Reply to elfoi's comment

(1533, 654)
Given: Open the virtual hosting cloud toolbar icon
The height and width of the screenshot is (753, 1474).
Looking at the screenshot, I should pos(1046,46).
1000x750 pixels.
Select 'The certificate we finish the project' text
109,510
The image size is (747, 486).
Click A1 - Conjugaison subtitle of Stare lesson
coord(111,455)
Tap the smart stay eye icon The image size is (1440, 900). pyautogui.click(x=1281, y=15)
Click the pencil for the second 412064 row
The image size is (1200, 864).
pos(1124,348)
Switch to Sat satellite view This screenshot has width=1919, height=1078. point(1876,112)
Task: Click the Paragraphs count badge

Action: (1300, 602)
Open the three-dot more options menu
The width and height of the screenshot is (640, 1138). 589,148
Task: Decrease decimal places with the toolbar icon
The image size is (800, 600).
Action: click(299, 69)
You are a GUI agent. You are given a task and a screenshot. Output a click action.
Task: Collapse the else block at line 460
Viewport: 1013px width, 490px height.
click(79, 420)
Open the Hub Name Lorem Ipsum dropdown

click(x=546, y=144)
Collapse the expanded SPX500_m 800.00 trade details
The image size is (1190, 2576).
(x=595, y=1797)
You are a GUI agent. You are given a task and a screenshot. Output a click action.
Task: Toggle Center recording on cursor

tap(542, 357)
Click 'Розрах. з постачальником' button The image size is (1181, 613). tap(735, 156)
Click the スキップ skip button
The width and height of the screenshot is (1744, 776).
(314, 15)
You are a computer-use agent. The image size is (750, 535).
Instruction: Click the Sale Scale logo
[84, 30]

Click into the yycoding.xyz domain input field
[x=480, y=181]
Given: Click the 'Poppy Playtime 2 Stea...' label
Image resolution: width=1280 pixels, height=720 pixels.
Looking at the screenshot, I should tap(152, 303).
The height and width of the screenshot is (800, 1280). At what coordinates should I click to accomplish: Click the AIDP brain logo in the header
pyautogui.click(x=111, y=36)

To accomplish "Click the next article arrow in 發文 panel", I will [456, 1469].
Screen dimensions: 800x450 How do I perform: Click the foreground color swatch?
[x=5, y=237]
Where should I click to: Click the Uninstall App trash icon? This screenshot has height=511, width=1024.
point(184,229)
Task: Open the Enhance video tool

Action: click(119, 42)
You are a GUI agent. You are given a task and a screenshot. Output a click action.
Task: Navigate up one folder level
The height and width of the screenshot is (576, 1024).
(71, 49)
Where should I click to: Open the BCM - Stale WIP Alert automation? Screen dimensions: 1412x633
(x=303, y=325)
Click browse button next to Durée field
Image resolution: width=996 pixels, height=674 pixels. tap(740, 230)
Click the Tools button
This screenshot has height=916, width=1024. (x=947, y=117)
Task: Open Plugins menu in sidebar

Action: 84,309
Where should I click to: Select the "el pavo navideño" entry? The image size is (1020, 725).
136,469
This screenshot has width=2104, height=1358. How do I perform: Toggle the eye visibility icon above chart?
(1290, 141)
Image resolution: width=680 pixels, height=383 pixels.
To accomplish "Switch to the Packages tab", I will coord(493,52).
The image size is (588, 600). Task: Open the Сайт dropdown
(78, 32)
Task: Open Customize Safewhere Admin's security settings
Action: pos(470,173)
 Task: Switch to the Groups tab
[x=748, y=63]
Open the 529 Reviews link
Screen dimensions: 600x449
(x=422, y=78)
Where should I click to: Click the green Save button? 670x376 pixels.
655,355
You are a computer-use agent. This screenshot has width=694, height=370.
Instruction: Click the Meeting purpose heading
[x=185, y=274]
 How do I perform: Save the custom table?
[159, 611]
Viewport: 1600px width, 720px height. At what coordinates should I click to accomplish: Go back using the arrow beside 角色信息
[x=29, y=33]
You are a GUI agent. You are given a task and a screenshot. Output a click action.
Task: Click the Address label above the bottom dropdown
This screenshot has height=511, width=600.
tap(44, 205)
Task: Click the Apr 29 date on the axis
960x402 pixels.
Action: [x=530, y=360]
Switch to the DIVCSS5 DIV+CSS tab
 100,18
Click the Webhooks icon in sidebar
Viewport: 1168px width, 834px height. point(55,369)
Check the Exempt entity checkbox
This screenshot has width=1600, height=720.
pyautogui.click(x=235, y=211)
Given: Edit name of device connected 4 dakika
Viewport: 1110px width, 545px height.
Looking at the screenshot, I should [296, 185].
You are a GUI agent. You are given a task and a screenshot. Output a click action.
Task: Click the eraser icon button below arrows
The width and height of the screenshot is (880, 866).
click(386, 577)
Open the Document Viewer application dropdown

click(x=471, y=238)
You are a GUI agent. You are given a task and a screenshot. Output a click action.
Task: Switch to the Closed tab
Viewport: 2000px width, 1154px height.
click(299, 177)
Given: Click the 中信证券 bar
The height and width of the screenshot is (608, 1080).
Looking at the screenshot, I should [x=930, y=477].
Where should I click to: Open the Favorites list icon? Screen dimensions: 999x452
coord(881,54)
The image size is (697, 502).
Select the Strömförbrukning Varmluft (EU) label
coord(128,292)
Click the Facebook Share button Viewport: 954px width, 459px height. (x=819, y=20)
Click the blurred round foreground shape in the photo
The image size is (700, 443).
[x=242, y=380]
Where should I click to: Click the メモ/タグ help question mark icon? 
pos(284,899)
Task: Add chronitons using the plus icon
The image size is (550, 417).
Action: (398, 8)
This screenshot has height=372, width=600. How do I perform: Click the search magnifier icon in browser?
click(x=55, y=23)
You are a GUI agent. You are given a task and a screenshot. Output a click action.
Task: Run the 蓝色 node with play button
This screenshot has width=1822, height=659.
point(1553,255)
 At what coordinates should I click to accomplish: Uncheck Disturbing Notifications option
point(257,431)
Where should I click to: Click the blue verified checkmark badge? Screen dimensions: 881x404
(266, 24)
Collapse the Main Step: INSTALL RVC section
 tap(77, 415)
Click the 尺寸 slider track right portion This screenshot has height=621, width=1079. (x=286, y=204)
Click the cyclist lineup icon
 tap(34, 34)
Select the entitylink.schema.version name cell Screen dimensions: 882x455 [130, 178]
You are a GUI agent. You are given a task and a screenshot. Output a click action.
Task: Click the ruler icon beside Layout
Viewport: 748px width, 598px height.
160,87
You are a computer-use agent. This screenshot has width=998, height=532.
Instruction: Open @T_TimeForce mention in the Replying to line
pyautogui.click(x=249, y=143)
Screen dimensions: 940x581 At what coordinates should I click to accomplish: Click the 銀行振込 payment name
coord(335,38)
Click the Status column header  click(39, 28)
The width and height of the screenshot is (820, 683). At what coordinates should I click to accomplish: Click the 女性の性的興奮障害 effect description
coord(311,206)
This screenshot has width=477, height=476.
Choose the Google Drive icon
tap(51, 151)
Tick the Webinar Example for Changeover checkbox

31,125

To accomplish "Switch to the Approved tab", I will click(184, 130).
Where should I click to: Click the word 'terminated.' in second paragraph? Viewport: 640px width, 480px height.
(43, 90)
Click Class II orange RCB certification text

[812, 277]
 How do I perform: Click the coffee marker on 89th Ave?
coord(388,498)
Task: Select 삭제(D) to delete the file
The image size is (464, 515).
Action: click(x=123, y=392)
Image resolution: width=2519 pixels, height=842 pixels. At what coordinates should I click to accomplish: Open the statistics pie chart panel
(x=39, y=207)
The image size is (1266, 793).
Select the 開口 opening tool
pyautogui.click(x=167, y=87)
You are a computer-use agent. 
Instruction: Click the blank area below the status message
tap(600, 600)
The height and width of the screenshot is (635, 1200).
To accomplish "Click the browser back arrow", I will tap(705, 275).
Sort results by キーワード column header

════

• What you should do: Reproduce the material verbatim, line by line.

• Result for this exercise:
Reply to elfoi's comment

(1533, 654)
Given: Open the virtual hosting cloud toolbar icon
The height and width of the screenshot is (753, 1474).
Looking at the screenshot, I should pos(1046,46).
1000x750 pixels.
Select 'The certificate we finish the project' text
109,510
The image size is (747, 486).
Click A1 - Conjugaison subtitle of Stare lesson
coord(111,455)
Tap the smart stay eye icon The image size is (1440, 900). pyautogui.click(x=1281, y=15)
Click the pencil for the second 412064 row
The image size is (1200, 864).
pos(1124,348)
Switch to Sat satellite view This screenshot has width=1919, height=1078. point(1876,112)
Task: Click the Paragraphs count badge

Action: (1300, 602)
Open the three-dot more options menu
The width and height of the screenshot is (640, 1138). 589,148
Task: Decrease decimal places with the toolbar icon
The image size is (800, 600).
Action: click(299, 69)
You are a GUI agent. You are given a task and a screenshot. Output a click action.
Task: Collapse the else block at line 460
Viewport: 1013px width, 490px height.
click(79, 420)
Open the Hub Name Lorem Ipsum dropdown

click(x=546, y=144)
Collapse the expanded SPX500_m 800.00 trade details
The image size is (1190, 2576).
(x=595, y=1797)
You are a GUI agent. You are given a task and a screenshot. Output a click action.
Task: Toggle Center recording on cursor

tap(542, 357)
Click 'Розрах. з постачальником' button The image size is (1181, 613). tap(735, 156)
Click the スキップ skip button
The width and height of the screenshot is (1744, 776).
(314, 15)
You are a computer-use agent. The image size is (750, 535).
Instruction: Click the Sale Scale logo
[84, 30]

Click into the yycoding.xyz domain input field
[x=480, y=181]
Given: Click the 'Poppy Playtime 2 Stea...' label
Image resolution: width=1280 pixels, height=720 pixels.
Looking at the screenshot, I should tap(152, 303).
The height and width of the screenshot is (800, 1280). At what coordinates should I click to accomplish: Click the AIDP brain logo in the header
pyautogui.click(x=111, y=36)

To accomplish "Click the next article arrow in 發文 panel", I will [456, 1469].
Screen dimensions: 800x450 How do I perform: Click the foreground color swatch?
[x=5, y=237]
Where should I click to: Click the Uninstall App trash icon? This screenshot has height=511, width=1024.
point(184,229)
Task: Open the Enhance video tool

Action: click(119, 42)
You are a GUI agent. You are given a task and a screenshot. Output a click action.
Task: Navigate up one folder level
The height and width of the screenshot is (576, 1024).
(71, 49)
Where should I click to: Open the BCM - Stale WIP Alert automation? Screen dimensions: 1412x633
(x=303, y=325)
Click browse button next to Durée field
Image resolution: width=996 pixels, height=674 pixels. tap(740, 230)
Click the Tools button
This screenshot has height=916, width=1024. (x=947, y=117)
Task: Open Plugins menu in sidebar

Action: 84,309
Where should I click to: Select the "el pavo navideño" entry? The image size is (1020, 725).
136,469
This screenshot has width=2104, height=1358. How do I perform: Toggle the eye visibility icon above chart?
(1290, 141)
Image resolution: width=680 pixels, height=383 pixels.
To accomplish "Switch to the Packages tab", I will coord(493,52).
The image size is (588, 600). Task: Open the Сайт dropdown
(78, 32)
Task: Open Customize Safewhere Admin's security settings
Action: pos(470,173)
 Task: Switch to the Groups tab
[x=748, y=63]
Open the 529 Reviews link
Screen dimensions: 600x449
(x=422, y=78)
Where should I click to: Click the green Save button? 670x376 pixels.
655,355
You are a computer-use agent. This screenshot has width=694, height=370.
Instruction: Click the Meeting purpose heading
[x=185, y=274]
 How do I perform: Save the custom table?
[159, 611]
Viewport: 1600px width, 720px height. At what coordinates should I click to accomplish: Go back using the arrow beside 角色信息
[x=29, y=33]
You are a GUI agent. You are given a task and a screenshot. Output a click action.
Task: Click the Address label above the bottom dropdown
This screenshot has height=511, width=600.
tap(44, 205)
Task: Click the Apr 29 date on the axis
960x402 pixels.
Action: [x=530, y=360]
Switch to the DIVCSS5 DIV+CSS tab
 100,18
Click the Webhooks icon in sidebar
Viewport: 1168px width, 834px height. point(55,369)
Check the Exempt entity checkbox
This screenshot has width=1600, height=720.
pyautogui.click(x=235, y=211)
Given: Edit name of device connected 4 dakika
Viewport: 1110px width, 545px height.
Looking at the screenshot, I should [296, 185].
You are a GUI agent. You are given a task and a screenshot. Output a click action.
Task: Click the eraser icon button below arrows
The width and height of the screenshot is (880, 866).
click(386, 577)
Open the Document Viewer application dropdown

click(x=471, y=238)
You are a GUI agent. You are given a task and a screenshot. Output a click action.
Task: Switch to the Closed tab
Viewport: 2000px width, 1154px height.
click(299, 177)
Given: Click the 中信证券 bar
The height and width of the screenshot is (608, 1080).
Looking at the screenshot, I should [x=930, y=477].
Where should I click to: Open the Favorites list icon? Screen dimensions: 999x452
coord(881,54)
The image size is (697, 502).
Select the Strömförbrukning Varmluft (EU) label
coord(128,292)
Click the Facebook Share button Viewport: 954px width, 459px height. (x=819, y=20)
Click the blurred round foreground shape in the photo
The image size is (700, 443).
[x=242, y=380]
Where should I click to: Click the メモ/タグ help question mark icon? 
pos(284,899)
Task: Add chronitons using the plus icon
The image size is (550, 417).
Action: (398, 8)
This screenshot has height=372, width=600. How do I perform: Click the search magnifier icon in browser?
click(x=55, y=23)
You are a GUI agent. You are given a task and a screenshot. Output a click action.
Task: Run the 蓝色 node with play button
This screenshot has width=1822, height=659.
point(1553,255)
 At what coordinates should I click to accomplish: Uncheck Disturbing Notifications option
point(257,431)
Where should I click to: Click the blue verified checkmark badge? Screen dimensions: 881x404
(266, 24)
Collapse the Main Step: INSTALL RVC section
 tap(77, 415)
Click the 尺寸 slider track right portion This screenshot has height=621, width=1079. (x=286, y=204)
Click the cyclist lineup icon
 tap(34, 34)
Select the entitylink.schema.version name cell Screen dimensions: 882x455 [130, 178]
You are a GUI agent. You are given a task and a screenshot. Output a click action.
Task: Click the ruler icon beside Layout
Viewport: 748px width, 598px height.
160,87
You are a computer-use agent. This screenshot has width=998, height=532.
Instruction: Open @T_TimeForce mention in the Replying to line
pyautogui.click(x=249, y=143)
Screen dimensions: 940x581 At what coordinates should I click to accomplish: Click the 銀行振込 payment name
coord(335,38)
Click the Status column header  click(39, 28)
The width and height of the screenshot is (820, 683). At what coordinates should I click to accomplish: Click the 女性の性的興奮障害 effect description
coord(311,206)
This screenshot has width=477, height=476.
Choose the Google Drive icon
tap(51, 151)
Tick the Webinar Example for Changeover checkbox

31,125

To accomplish "Switch to the Approved tab", I will click(184, 130).
Where should I click to: Click the word 'terminated.' in second paragraph? Viewport: 640px width, 480px height.
(43, 90)
Click Class II orange RCB certification text

[812, 277]
 How do I perform: Click the coffee marker on 89th Ave?
coord(388,498)
Task: Select 삭제(D) to delete the file
The image size is (464, 515).
Action: click(x=123, y=392)
Image resolution: width=2519 pixels, height=842 pixels. At what coordinates should I click to accomplish: Open the statistics pie chart panel
(x=39, y=207)
The image size is (1266, 793).
Select the 開口 opening tool
pyautogui.click(x=167, y=87)
You are a computer-use agent. 
Instruction: Click the blank area below the status message
tap(600, 600)
The height and width of the screenshot is (635, 1200).
To accomplish "Click the browser back arrow", I will tap(705, 275).
Sort results by キーワード column header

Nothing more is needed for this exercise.